■ **DATA RECORDS**
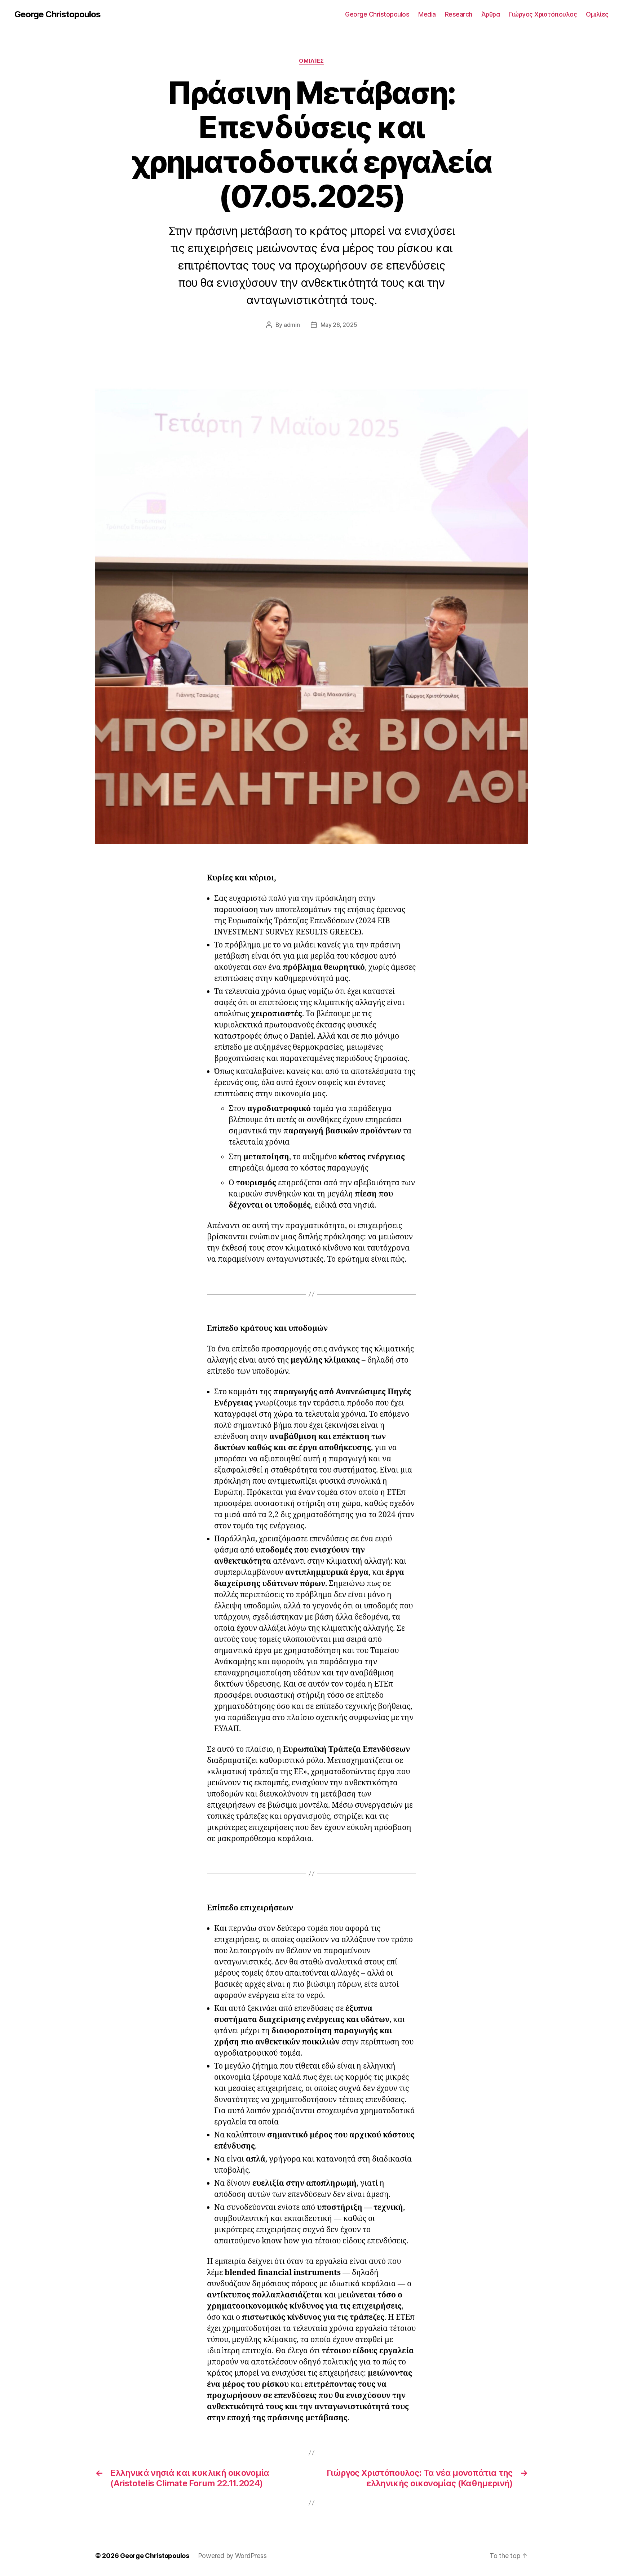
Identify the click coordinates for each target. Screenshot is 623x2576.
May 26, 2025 (339, 324)
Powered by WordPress (232, 2555)
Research (458, 14)
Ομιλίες (597, 14)
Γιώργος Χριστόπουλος (543, 14)
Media (427, 14)
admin (292, 324)
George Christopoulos (57, 14)
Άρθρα (490, 14)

■ **EXERCISE AIM**
Your answer must be the entries repeated exactly, with no pictures.

■ **SOLVED EXERCISE**
Identify the click coordinates for each target. Screenshot is 623x2576.
May 26, 2025 (339, 324)
Powered by WordPress (232, 2555)
Research (458, 14)
Ομιλίες (597, 14)
Γιώργος Χριστόπουλος (543, 14)
Media (427, 14)
admin (292, 324)
George Christopoulos (57, 14)
Άρθρα (490, 14)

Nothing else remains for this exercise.